# [Text]
That would be ideal, however very few (any?) APIs in Python stdlib supports pathlib as it stands. Passing paths around is sprinkled all over the stdlib and history suggests it’ll be a fairly lengthy process to actually get all of those stdlib locations figured out. That doesn’t even begin to touch on all of the places *not* in the stdlib that expects str based paths, some of which are C code so making them use a Path object isn’t the easiest thing ever.
Having a __strpath__ and/or __bytespath__ would also allow third-party path libraries to be utilized.
--- Donald Stufft PGP: 7C6B 7C5D 5E2B 6356 A926 F04F 6E3C BCE9 3372 DCFA

Does path.py have different performance in this respect? I like the Path.isdir(), Path.walk() methods; but maybe not for everyone. Way OT, but similar support for URIs (e.g. URLObject) would likely need to take a similar approach: http://www.reddit.com/r/Python/comments/1r7h1t/python_objects_for_working_wi... On Oct 6, 2014 12:50 PM, "Barry Warsaw" <barry@python.org> wrote:

On Tue, Oct 7, 2014 at 8:25 PM, Wes Turner <wes.turner@gmail.com> wrote:
URLObject is actually a good reason against __strpath__: path.open() should work whether path is a filesystem path, or a URL object (with pathlib API), or any other path-like object; while open(path) would not. I think path.open() should be encouraged.

# [Task statement]
Quote the pathlib discussion above word for word, beginning at the words "On Tue, Oct" and stopping after "should be encouraged.".

# [Supplied data]
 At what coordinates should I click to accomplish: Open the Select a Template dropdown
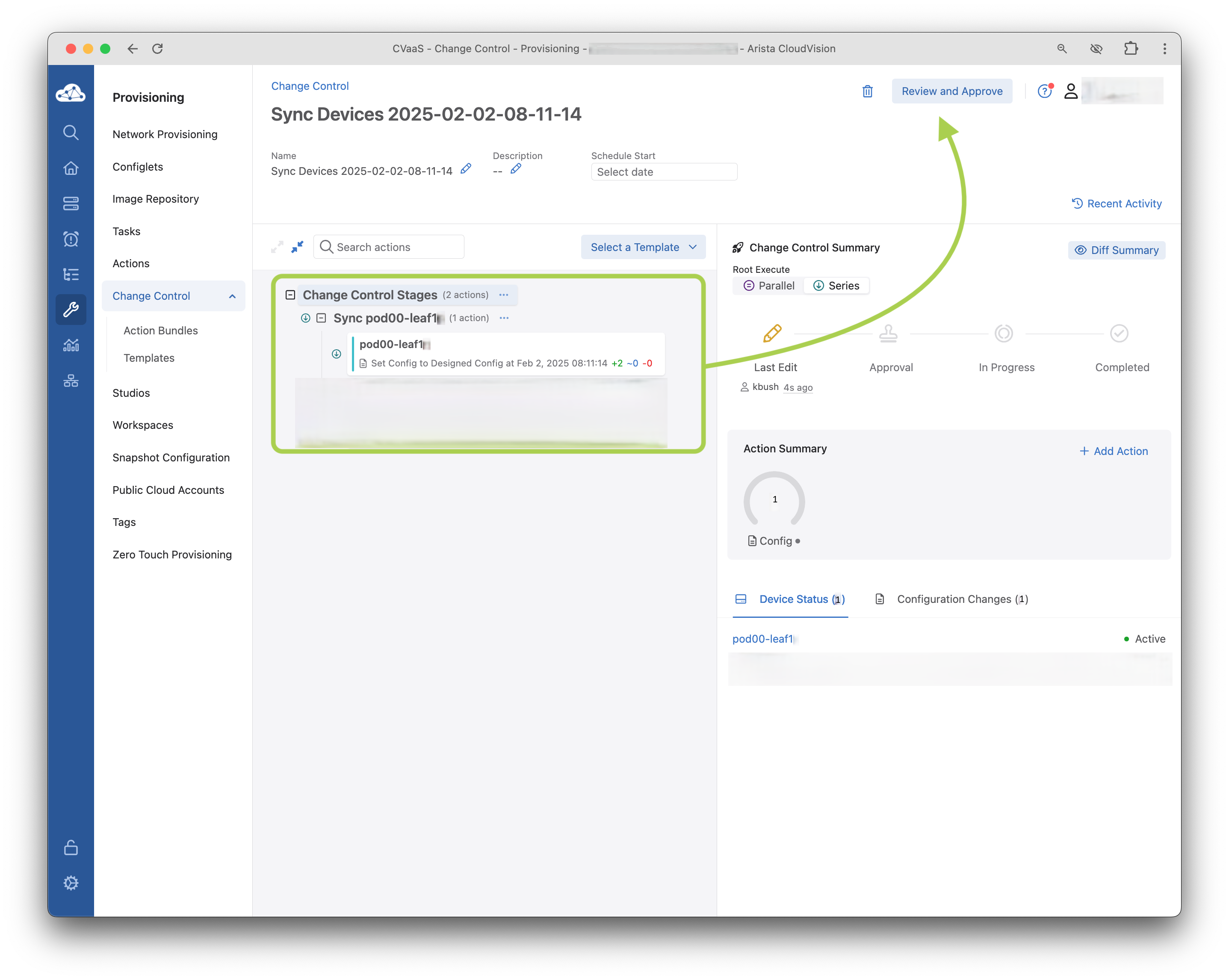[x=643, y=247]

# [Finished answer]
On Tue, Oct 7, 2014 at 8:25 PM, Wes Turner <wes.turner@gmail.com> wrote:
URLObject is actually a good reason against __strpath__: path.open() should work whether path is a filesystem path, or a URL object (with pathlib API), or any other path-like object; while open(path) would not. I think path.open() should be encouraged.